There are some things a permanent resident must do to maintain permanent resident status. These are also important to remember if an application for U.S. citizenship is to be made in the future.
Do not leave the United States for an extended period of time or move to another country to live there permanently.
File federal, state and, if applicable, local income tax returns.
Register with the Selective Service, if you are a male between the ages of 18 and 26.
If you move, notify your new address to DHS.
Keep Your Immigration Status
Permanent residents who leave the United States for extended periods, or who cannot show their intent to live permanently in the U.S., may lose their permanent resident status. Many immigrants believe they can live abroad as long as they return to the U.S. at least once a year. This is incorrect. If you think you will be out of the U.S. for more than 12 months, you should apply for a re-entry permit before leaving the country. You should file Form I-131, Application for a Travel Document. You can get this form at http://www.uscis.gov or by calling the USCIS Forms Line at 1-800-870-3676. You must pay a fee to file Form I-131.

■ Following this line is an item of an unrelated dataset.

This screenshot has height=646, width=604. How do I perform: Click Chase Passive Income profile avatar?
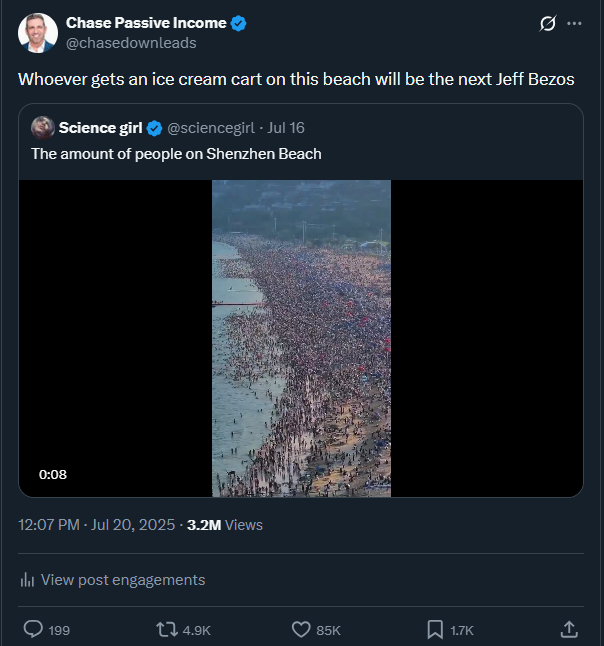point(37,33)
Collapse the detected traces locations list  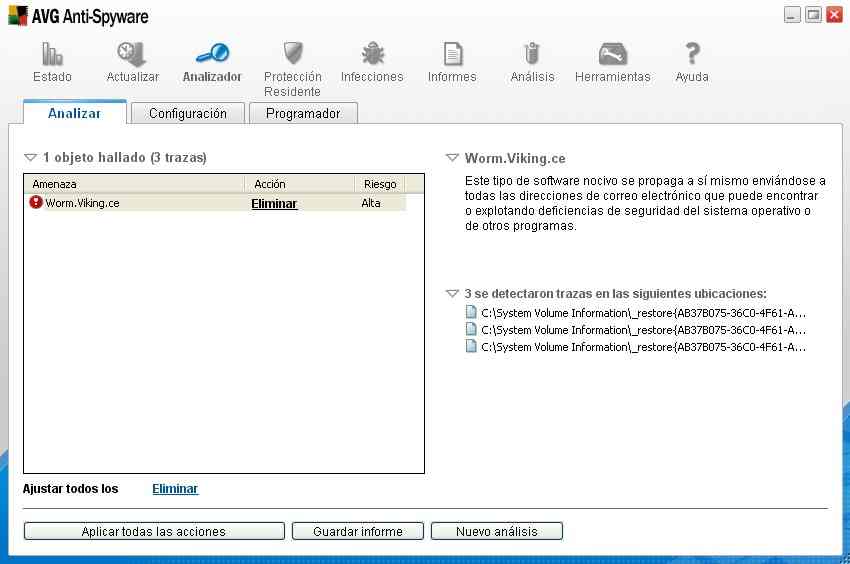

A re-entry permit is valid for up to two years. You may show the re-entry permit, instead of a visa or your Permanent Resident Card, at a port of entry. Having a re-entry permit does not guarantee that you will be admitted to the United States when you return, but it can make it easier to show that you are returning from a temporary visit abroad. Visit http://www.state.gov or your nearest Department of State Consular Office overseas for more information.
File Tax Returns
As a permanent resident, you must file income tax returns and report your income to the Internal Revenue Service (IRS) and your state, city, or local tax department, if required. If you do not file income tax returns while living outside of the U.S. for any length of time, or if you state that you are a “non-immigrant” on your tax returns, the U.S. government may decide that you have given up your permanent resident status.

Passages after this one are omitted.